Write out the items word for word, from the line containing "This screenshot has width=180, height=221." through the line containing "Click the camera image search icon", including both of those lines.

Exercise materials:
+--

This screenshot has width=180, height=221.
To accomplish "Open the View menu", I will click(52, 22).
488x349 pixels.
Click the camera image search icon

+--

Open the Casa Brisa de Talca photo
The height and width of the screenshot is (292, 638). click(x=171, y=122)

+--

Exercise solution:
This screenshot has width=180, height=221.
To accomplish "Open the View menu", I will click(52, 22).
488x349 pixels.
Click the camera image search icon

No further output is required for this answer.